▶ [The problem]
Only the lines from the beginning of the data through the one with "You are a GUI" belong in the answer, each retyped exactly, with pictures left out.

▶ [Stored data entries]

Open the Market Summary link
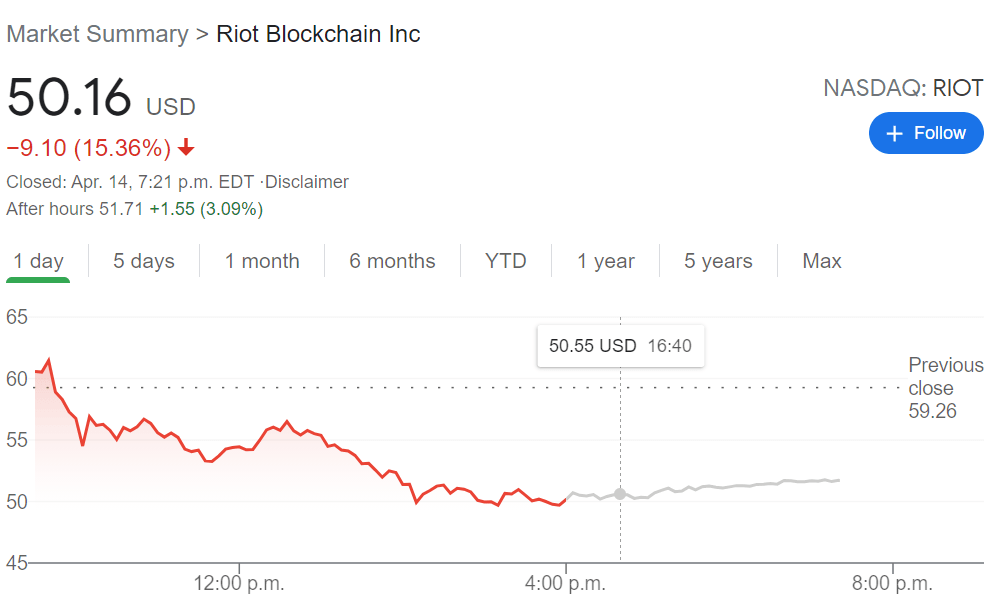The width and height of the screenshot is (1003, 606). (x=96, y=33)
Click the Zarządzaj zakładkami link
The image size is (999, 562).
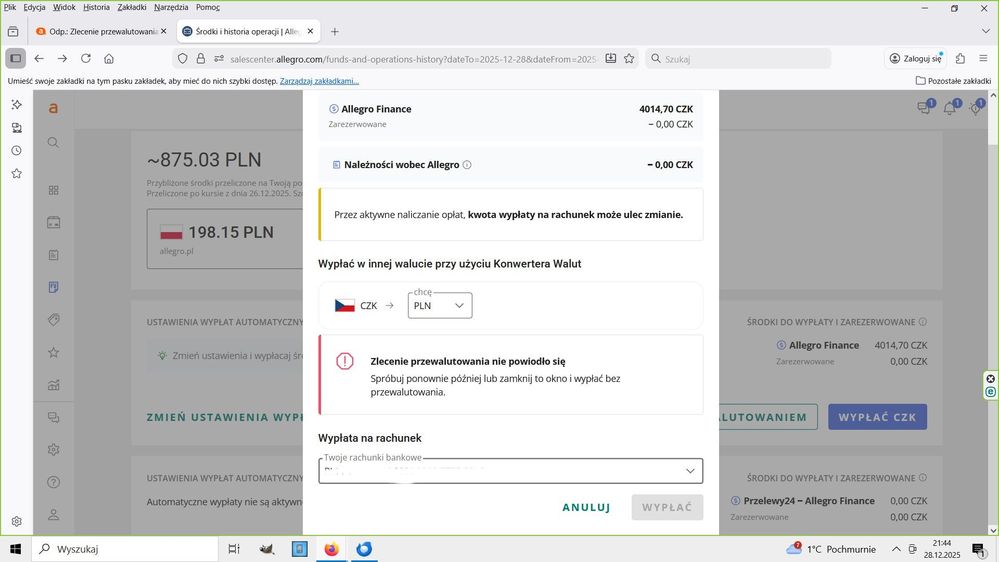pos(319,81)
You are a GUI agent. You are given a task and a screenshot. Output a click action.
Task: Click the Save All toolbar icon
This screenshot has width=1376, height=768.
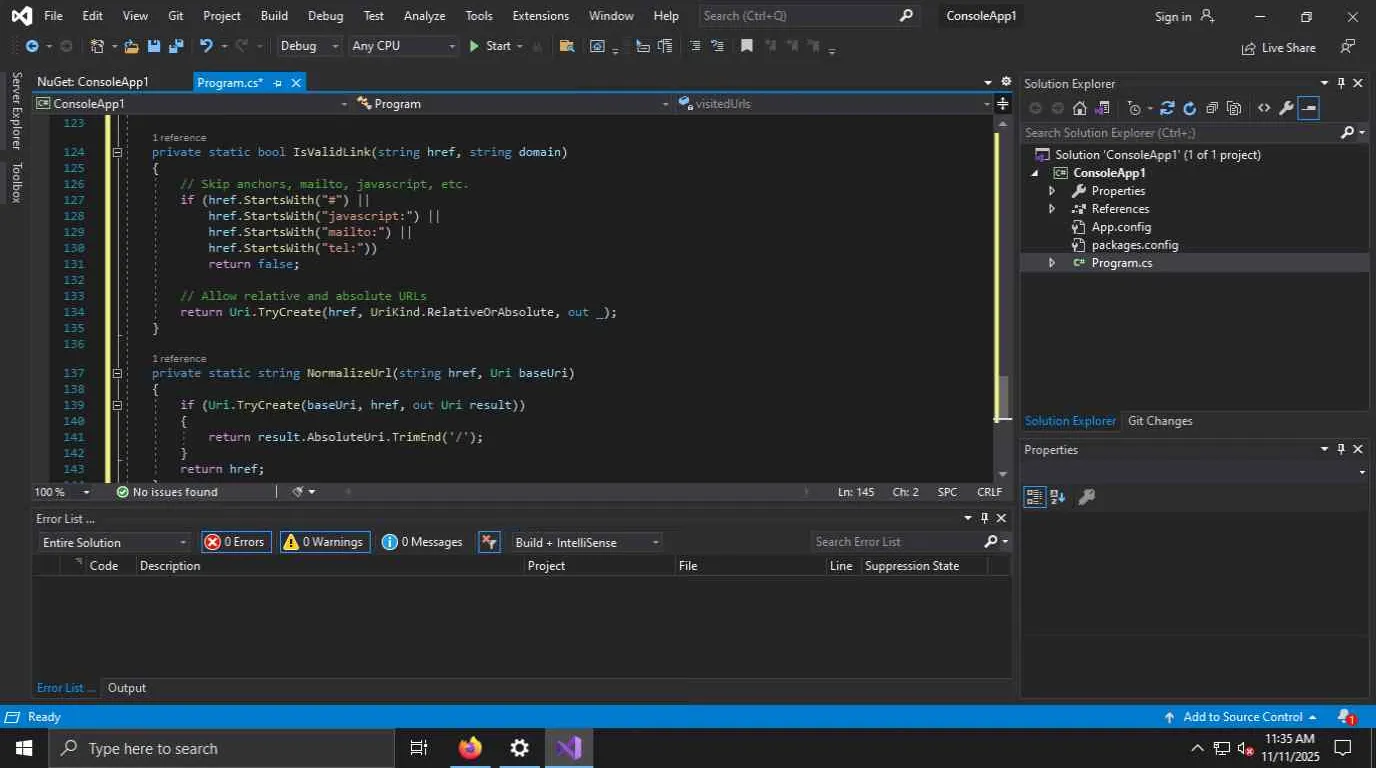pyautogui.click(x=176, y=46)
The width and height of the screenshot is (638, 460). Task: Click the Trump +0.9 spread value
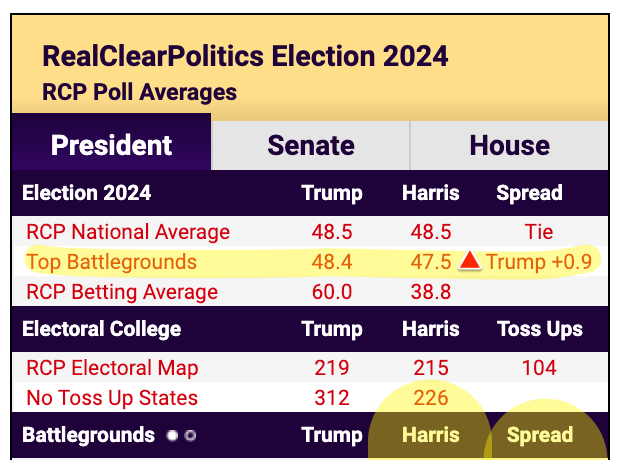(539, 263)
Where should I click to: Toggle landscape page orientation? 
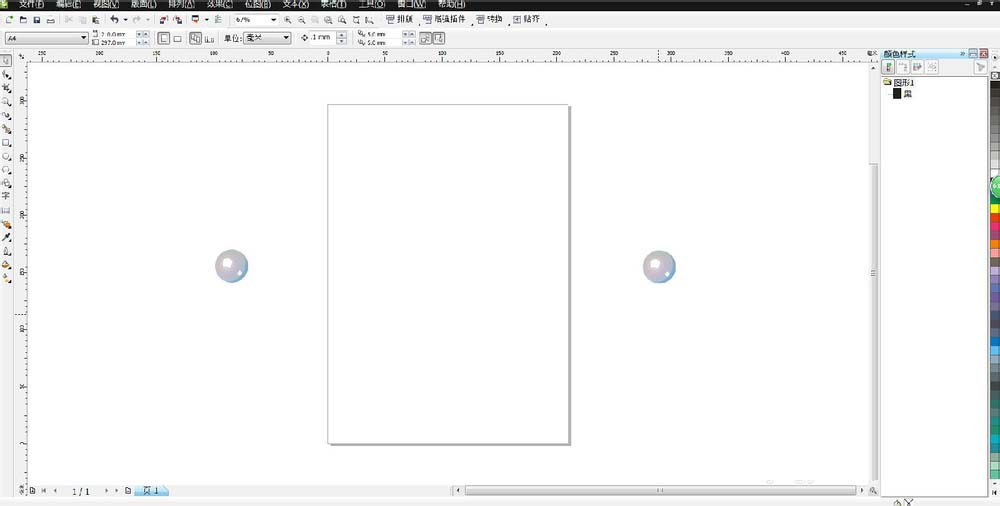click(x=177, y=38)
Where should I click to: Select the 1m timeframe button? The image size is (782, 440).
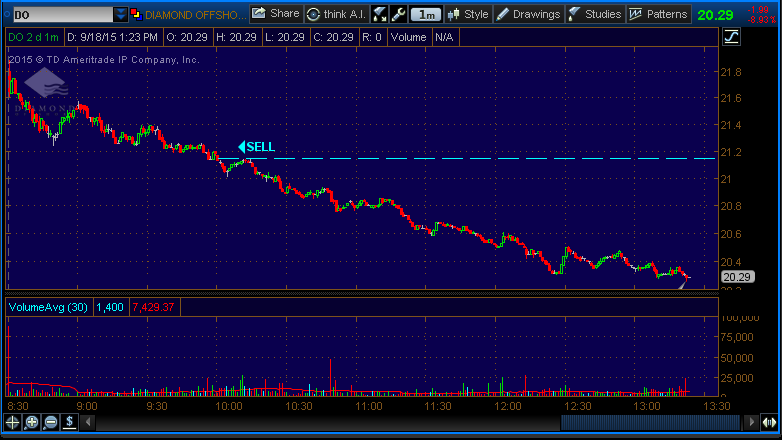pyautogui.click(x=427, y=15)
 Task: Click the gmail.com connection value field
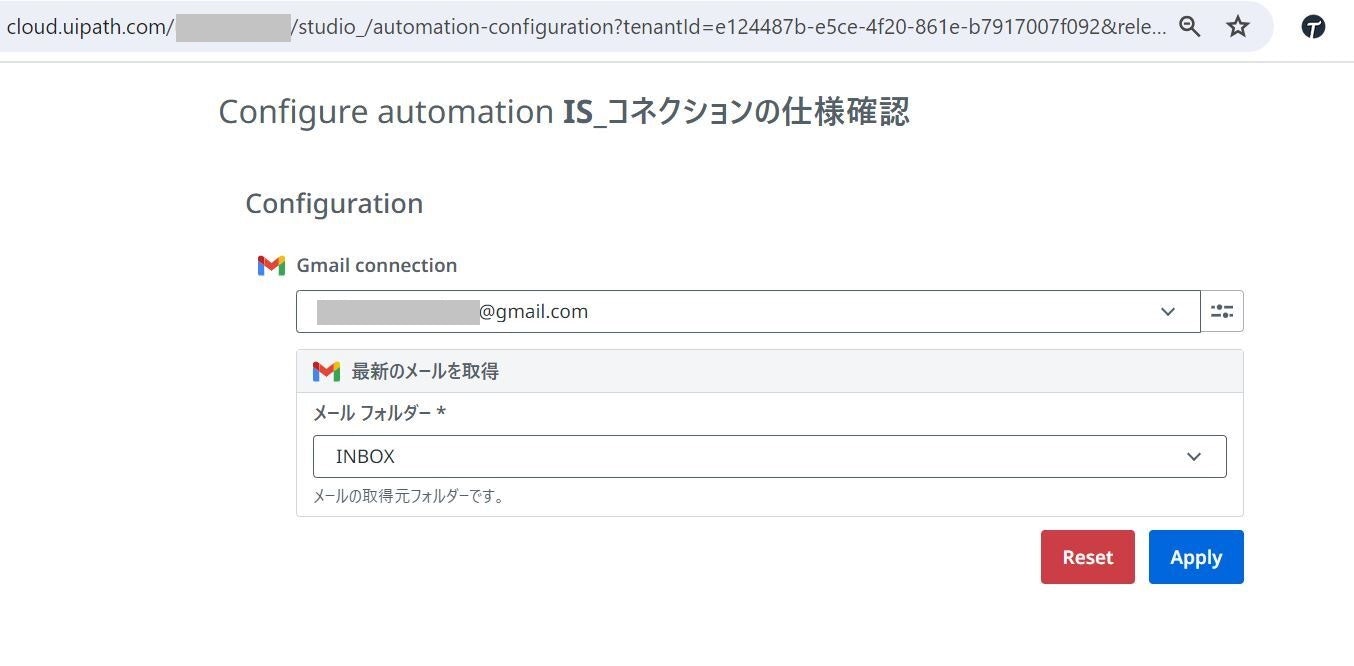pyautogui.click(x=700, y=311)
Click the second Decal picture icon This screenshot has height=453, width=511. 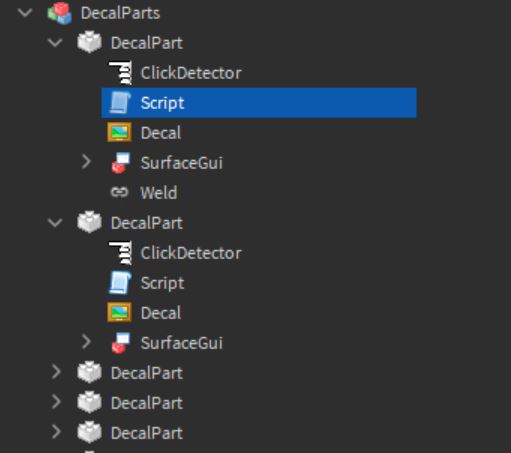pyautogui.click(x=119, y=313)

▶ [Response area]
Open the Market Summary link
The width and height of the screenshot is (1003, 606). (x=96, y=33)
Click the Zarządzaj zakładkami link
The image size is (999, 562).
pos(319,81)
You are a GUI agent. You are given a task and a screenshot. Output a click action.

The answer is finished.